[Records on target coordinates]
----------------------------------------

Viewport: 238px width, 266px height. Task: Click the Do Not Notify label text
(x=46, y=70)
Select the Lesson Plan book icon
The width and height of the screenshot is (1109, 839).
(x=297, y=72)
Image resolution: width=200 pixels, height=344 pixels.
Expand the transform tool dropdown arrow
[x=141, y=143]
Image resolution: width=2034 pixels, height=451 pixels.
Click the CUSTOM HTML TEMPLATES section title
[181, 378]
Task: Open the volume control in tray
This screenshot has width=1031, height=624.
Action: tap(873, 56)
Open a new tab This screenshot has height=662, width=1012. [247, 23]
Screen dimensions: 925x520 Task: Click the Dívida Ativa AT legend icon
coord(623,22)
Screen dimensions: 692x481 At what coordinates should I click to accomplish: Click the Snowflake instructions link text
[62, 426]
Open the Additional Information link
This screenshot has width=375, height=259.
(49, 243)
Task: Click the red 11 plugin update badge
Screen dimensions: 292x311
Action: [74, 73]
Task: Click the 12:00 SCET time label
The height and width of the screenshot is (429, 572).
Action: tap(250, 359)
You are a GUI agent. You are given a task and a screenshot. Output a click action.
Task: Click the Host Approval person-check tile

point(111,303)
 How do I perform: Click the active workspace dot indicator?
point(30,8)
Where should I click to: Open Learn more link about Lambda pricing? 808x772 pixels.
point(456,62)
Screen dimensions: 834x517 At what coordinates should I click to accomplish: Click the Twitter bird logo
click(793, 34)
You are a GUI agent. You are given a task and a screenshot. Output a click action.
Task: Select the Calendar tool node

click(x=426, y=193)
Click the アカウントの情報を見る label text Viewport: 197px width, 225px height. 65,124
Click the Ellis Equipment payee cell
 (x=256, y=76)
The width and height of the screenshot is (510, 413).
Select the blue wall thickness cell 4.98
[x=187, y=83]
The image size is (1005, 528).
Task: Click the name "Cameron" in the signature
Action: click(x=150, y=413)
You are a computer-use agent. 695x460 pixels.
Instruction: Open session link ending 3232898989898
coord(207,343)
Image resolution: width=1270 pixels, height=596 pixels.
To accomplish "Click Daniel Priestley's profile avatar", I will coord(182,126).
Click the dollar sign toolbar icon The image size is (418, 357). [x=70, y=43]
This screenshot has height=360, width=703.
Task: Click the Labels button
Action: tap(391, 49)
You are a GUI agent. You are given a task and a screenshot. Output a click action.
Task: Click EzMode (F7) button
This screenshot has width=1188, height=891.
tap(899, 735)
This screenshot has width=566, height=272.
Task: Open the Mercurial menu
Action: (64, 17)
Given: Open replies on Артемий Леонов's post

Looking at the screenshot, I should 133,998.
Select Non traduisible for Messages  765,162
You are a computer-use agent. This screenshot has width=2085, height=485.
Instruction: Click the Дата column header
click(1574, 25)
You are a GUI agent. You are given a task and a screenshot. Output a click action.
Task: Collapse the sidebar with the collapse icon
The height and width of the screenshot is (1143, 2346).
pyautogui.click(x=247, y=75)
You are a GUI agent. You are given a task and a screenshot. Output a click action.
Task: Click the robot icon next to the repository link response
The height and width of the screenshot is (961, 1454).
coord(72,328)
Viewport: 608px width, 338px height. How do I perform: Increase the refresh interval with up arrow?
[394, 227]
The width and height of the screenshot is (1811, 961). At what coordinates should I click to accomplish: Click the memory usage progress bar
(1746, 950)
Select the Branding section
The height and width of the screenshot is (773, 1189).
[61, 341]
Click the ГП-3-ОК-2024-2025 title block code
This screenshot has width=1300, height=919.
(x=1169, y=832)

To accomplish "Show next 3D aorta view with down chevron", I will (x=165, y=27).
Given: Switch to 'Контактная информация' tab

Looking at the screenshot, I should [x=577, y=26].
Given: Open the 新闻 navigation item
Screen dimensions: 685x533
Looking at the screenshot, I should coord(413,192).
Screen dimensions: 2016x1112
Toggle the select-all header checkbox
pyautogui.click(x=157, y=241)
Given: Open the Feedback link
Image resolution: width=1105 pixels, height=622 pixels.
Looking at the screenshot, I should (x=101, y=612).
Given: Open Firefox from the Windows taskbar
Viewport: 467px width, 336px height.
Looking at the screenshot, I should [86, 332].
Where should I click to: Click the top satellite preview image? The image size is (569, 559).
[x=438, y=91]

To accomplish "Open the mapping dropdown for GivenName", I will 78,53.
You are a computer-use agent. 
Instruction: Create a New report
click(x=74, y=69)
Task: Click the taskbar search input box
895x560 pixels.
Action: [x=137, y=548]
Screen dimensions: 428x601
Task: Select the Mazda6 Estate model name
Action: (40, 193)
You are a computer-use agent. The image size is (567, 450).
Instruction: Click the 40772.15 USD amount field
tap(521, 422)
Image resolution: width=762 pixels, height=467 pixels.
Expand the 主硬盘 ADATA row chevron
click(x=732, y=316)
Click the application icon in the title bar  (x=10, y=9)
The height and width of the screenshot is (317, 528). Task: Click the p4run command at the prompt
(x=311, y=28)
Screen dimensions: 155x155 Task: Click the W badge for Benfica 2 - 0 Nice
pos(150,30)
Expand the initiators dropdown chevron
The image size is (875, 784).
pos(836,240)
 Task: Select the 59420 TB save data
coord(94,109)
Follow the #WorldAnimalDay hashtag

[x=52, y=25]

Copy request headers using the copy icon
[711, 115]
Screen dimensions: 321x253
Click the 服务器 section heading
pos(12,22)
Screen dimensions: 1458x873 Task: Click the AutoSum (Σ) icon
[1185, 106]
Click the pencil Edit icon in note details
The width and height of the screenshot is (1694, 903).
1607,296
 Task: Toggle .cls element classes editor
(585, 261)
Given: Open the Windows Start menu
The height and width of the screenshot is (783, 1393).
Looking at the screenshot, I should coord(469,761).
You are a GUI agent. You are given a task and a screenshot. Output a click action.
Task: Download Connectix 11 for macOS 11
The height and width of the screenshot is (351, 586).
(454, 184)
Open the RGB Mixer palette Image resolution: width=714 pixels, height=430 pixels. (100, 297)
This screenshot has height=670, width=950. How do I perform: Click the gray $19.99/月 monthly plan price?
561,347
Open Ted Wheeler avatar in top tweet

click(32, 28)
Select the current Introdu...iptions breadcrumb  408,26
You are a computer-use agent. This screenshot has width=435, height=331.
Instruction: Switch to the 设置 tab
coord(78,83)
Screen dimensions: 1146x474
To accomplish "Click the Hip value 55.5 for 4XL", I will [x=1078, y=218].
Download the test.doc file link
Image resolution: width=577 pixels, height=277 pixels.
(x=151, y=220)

----------------------------------------

Set down again, unchanged, everything in the records above from the line containing "has width=435, height=331." down to the last line of the records.

• [Exercise answer]:
You are a computer-use agent. This screenshot has width=435, height=331.
Instruction: Switch to the 设置 tab
coord(78,83)
Screen dimensions: 1146x474
To accomplish "Click the Hip value 55.5 for 4XL", I will [x=1078, y=218].
Download the test.doc file link
Image resolution: width=577 pixels, height=277 pixels.
(x=151, y=220)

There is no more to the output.